- **Task statement**:
Transcribe everything from "The well-known chocolate" down to "of casual employees." in the passage on Darrell Lea's AWA policy.

- **Page extract**:

The well-known chocolate shop chain Darrell Lea is the next major national employer to come under fire for axing public holiday and weekend penalty rates with the company adopting what it calls a '100% AWA' policy for its entire workforce of casual employees.
Darrell Lea operates around 100 chocolate shop outlets across Australia and is now requiring all casual staff to sign an AWA individual contract that overrides the retail industry award and abolishes all weekend and public holiday penalty rates, slashing take-home pay for many employees by $100 a week or more.
The company standard AWA also abolishes paid sick leave, a laundry allowance of $5.85 a week, reduces tea breaks & accident pay and cuts the minimum shift entitlement of workers from two hours to one hour.
The Darrell Lea AWAs contain no specified pay increase for the five-year life of the contract.
"This deal is far from sweet for Darrell Lea workers," said Michael Donovan, secretary of the retail workers' union, SDA (Victoria). Commenting on the loss of public holiday pay for working on the Easter weekend, ACTU President Sharan Burrow said:
"The next generation of young Australians could grow up never having the right to public holiday pay for the Easter weekend. That is a terrible prospect, but an all too real situation for increasing numbers of workers.

- **Supplied data**:
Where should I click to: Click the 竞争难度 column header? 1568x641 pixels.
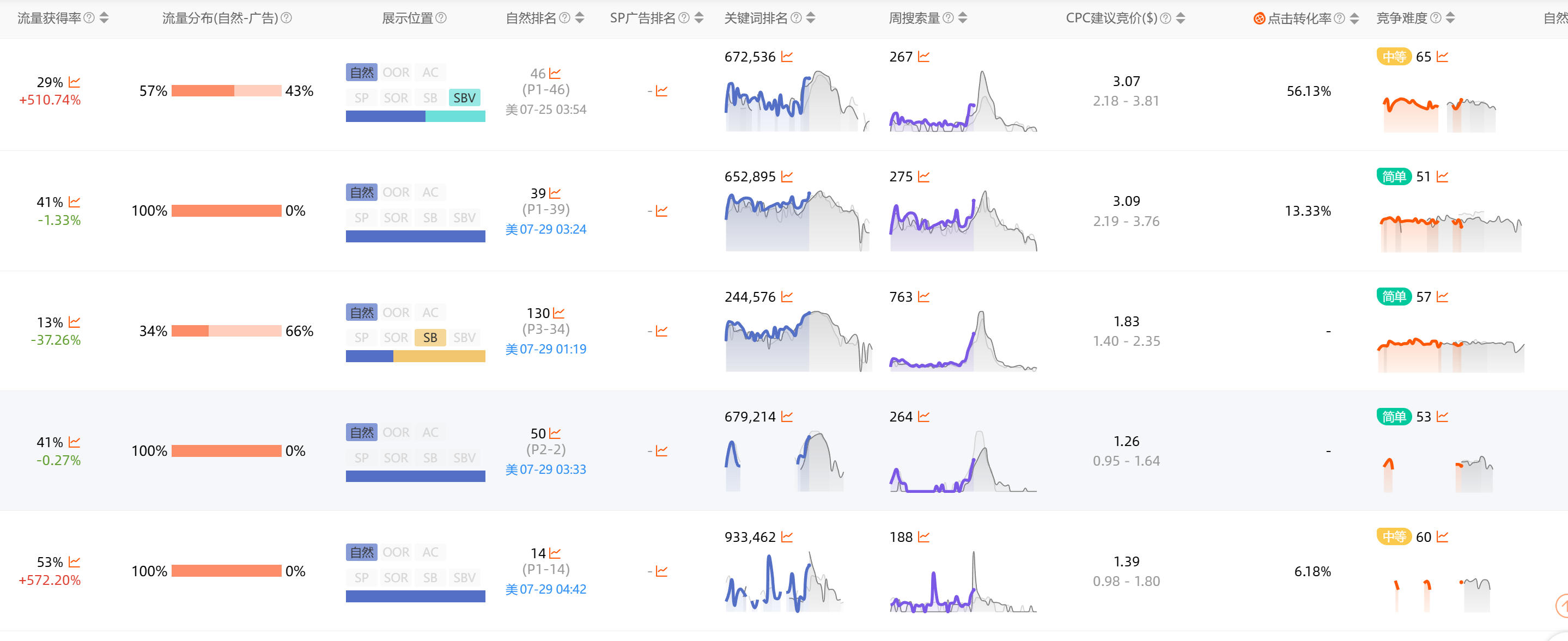(1402, 17)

- **Answer to this problem**:
The well-known chocolate shop chain Darrell Lea is the next major national employer to come under fire for axing public holiday and weekend penalty rates with the company adopting what it calls a '100% AWA' policy for its entire workforce of casual employees.